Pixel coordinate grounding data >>
•••
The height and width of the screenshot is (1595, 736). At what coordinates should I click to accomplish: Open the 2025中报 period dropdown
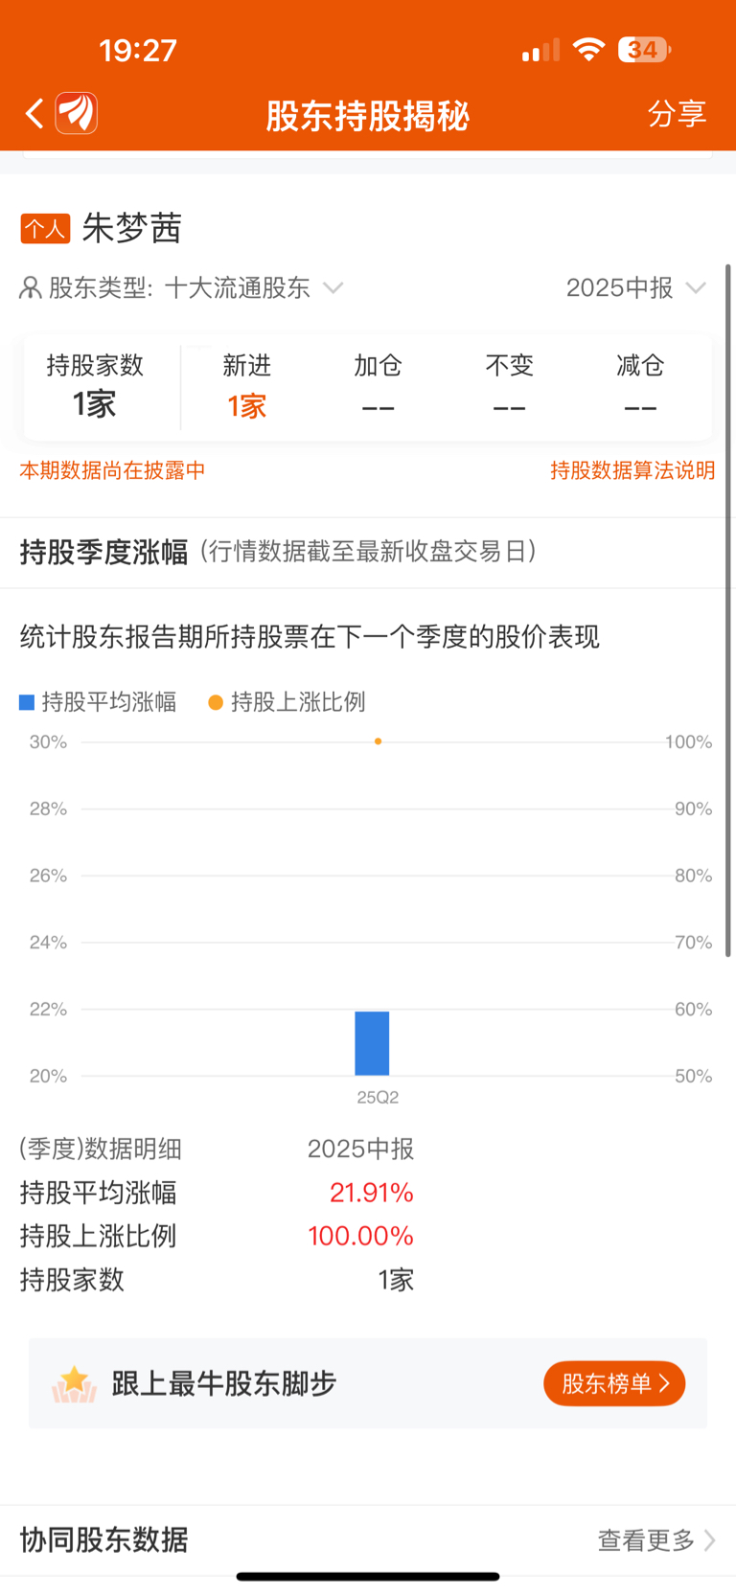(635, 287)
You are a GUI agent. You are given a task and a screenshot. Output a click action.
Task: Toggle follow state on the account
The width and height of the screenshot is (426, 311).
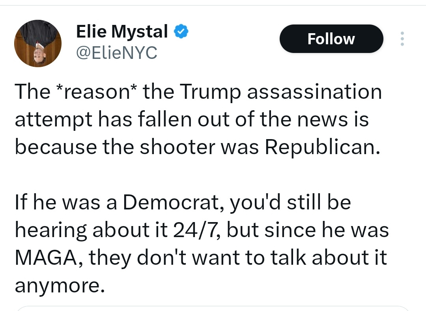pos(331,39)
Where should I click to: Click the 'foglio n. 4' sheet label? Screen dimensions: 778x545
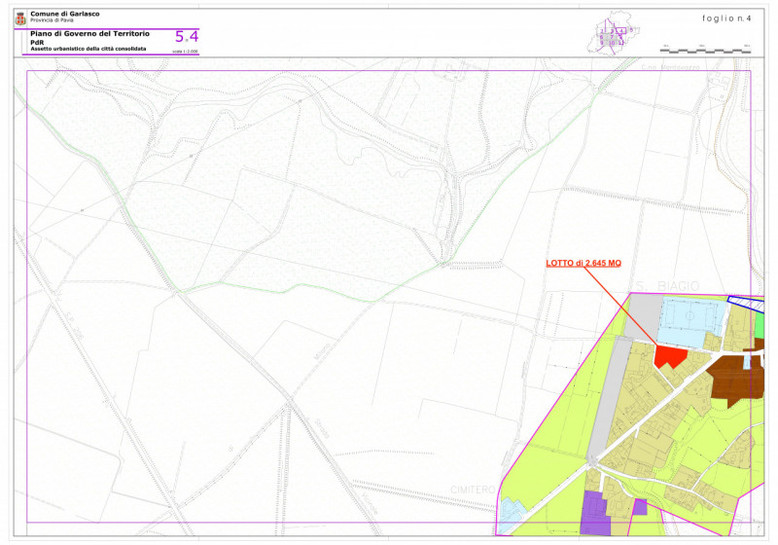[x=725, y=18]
•••
Retype only the lines above from the one with "Task: Toggle follow state on the account" through the last, both ends included, keeping every picture out of the copy.

Task: Toggle follow state on the account
The width and height of the screenshot is (426, 311).
pos(331,39)
Where should I click to: Click the 'foglio n. 4' sheet label? Screen dimensions: 778x545
[x=725, y=18]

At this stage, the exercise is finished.